PROBLEM REQUIREMENTS | Copy the line containing "لوازم خودرو (386, 2293)", then all lines after it up to and including the final line of the material, exactly and without additions.

**** DATA SHOWN

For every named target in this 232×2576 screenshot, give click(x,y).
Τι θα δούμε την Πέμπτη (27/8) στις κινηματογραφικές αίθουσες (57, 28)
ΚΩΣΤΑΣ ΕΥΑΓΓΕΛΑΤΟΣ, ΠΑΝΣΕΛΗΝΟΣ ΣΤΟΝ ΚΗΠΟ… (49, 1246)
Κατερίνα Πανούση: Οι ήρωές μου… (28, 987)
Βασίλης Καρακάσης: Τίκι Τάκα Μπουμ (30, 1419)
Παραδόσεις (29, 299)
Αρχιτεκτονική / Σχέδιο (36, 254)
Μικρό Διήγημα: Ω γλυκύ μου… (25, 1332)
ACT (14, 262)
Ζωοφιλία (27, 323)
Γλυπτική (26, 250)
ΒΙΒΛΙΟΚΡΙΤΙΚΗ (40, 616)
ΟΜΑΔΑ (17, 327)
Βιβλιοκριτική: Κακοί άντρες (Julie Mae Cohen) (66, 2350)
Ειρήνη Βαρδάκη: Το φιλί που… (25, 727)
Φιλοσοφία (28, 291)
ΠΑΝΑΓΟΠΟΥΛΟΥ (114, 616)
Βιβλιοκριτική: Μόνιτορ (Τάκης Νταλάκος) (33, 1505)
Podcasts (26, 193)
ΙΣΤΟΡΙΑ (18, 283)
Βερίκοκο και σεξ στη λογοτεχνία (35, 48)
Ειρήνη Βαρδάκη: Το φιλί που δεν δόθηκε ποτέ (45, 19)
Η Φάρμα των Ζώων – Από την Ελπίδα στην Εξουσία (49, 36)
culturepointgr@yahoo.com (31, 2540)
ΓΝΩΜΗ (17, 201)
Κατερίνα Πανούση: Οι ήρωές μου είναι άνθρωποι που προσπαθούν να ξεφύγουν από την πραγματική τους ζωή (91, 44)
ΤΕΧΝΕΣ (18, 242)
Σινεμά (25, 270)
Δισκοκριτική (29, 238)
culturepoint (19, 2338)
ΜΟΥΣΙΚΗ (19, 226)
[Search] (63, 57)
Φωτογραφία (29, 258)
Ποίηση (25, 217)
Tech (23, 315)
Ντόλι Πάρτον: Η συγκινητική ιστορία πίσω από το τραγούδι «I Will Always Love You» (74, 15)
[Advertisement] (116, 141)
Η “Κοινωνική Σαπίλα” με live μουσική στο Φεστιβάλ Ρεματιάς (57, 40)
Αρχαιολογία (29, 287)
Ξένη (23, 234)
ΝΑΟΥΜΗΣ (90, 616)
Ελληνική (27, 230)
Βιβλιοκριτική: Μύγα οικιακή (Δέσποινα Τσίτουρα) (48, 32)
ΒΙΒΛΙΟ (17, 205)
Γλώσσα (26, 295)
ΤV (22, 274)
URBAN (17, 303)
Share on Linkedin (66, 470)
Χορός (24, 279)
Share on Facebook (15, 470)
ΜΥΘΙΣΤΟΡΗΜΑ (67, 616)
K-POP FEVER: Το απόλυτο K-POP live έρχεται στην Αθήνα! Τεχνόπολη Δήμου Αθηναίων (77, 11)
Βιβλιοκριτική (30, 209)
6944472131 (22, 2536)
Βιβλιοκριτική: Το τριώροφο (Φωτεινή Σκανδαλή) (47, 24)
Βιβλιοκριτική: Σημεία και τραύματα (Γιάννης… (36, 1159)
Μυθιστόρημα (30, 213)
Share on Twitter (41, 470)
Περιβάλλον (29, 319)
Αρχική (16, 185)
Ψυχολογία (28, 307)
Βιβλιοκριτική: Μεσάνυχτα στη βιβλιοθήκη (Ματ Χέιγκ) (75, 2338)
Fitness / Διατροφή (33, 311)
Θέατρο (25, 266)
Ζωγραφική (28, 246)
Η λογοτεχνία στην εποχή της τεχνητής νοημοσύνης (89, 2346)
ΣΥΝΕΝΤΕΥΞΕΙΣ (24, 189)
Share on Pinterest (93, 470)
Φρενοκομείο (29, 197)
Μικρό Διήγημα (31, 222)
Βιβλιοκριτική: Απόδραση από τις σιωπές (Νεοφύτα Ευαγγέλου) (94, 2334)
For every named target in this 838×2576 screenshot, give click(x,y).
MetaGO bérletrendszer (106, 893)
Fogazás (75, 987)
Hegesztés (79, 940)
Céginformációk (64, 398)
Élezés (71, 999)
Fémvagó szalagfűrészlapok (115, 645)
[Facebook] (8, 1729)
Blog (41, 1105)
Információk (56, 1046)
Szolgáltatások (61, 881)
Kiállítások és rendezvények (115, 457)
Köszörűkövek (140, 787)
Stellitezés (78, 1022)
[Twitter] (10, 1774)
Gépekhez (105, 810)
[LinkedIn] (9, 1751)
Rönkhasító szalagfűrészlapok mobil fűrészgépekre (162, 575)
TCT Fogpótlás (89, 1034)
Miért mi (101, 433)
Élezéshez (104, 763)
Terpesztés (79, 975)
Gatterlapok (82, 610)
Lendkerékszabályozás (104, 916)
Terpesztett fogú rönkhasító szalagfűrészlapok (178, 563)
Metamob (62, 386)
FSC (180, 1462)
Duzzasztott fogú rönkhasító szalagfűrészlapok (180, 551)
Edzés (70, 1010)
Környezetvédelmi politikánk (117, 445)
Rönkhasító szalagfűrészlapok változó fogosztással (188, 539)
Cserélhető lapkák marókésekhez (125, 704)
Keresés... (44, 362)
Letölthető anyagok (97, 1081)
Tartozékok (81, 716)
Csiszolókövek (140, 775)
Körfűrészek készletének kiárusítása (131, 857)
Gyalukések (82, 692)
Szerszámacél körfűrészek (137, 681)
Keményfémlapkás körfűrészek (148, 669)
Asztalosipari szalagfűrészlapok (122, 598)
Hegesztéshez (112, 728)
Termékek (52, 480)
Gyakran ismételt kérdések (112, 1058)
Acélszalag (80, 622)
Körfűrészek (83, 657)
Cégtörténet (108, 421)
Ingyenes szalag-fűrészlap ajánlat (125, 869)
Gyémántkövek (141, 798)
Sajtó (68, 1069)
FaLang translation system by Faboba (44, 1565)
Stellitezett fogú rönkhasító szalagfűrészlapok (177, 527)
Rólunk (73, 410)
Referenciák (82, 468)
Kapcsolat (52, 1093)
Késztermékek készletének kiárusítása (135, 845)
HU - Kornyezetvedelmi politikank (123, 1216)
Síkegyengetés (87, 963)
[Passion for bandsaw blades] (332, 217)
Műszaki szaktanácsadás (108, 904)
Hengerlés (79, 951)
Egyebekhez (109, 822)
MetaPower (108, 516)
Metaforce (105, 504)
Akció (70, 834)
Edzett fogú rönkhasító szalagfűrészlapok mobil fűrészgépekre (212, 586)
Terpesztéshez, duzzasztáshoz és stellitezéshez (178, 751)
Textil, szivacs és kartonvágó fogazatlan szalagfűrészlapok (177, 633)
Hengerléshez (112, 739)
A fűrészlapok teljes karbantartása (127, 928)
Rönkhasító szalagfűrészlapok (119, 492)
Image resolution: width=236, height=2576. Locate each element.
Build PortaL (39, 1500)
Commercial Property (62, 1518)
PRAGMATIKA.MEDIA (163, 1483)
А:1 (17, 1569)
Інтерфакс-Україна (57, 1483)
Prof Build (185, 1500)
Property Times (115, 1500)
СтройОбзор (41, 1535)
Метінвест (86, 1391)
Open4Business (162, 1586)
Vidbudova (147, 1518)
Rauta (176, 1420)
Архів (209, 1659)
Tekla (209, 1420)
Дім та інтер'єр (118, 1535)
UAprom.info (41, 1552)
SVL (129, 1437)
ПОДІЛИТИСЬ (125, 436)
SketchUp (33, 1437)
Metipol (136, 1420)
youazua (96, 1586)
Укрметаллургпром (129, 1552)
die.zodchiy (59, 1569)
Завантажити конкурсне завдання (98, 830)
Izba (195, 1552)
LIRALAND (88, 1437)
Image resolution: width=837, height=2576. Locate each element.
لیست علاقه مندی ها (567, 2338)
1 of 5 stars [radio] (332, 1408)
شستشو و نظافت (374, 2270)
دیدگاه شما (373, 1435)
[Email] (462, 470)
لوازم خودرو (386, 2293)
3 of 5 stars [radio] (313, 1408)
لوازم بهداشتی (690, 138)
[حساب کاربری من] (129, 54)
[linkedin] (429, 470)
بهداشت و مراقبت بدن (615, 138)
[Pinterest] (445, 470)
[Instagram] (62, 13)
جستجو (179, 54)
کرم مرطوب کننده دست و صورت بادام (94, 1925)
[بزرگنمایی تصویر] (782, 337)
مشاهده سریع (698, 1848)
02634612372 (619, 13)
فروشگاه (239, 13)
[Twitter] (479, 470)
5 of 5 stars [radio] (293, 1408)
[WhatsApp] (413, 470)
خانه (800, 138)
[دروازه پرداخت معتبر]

********

RESPONSE FOR THIS EXERCISE |
لوازم خودرو (386, 2293)
3 of 5 stars [radio] (313, 1408)
لوازم بهداشتی (690, 138)
[حساب کاربری من] (129, 54)
[linkedin] (429, 470)
بهداشت و مراقبت بدن (615, 138)
[Pinterest] (445, 470)
[Instagram] (62, 13)
جستجو (179, 54)
کرم مرطوب کننده دست و صورت بادام (94, 1925)
[بزرگنمایی تصویر] (782, 337)
مشاهده سریع (698, 1848)
02634612372 (619, 13)
فروشگاه (239, 13)
[Twitter] (479, 470)
5 of 5 stars [radio] (293, 1408)
[WhatsApp] (413, 470)
خانه (800, 138)
[دروازه پرداخت معتبر]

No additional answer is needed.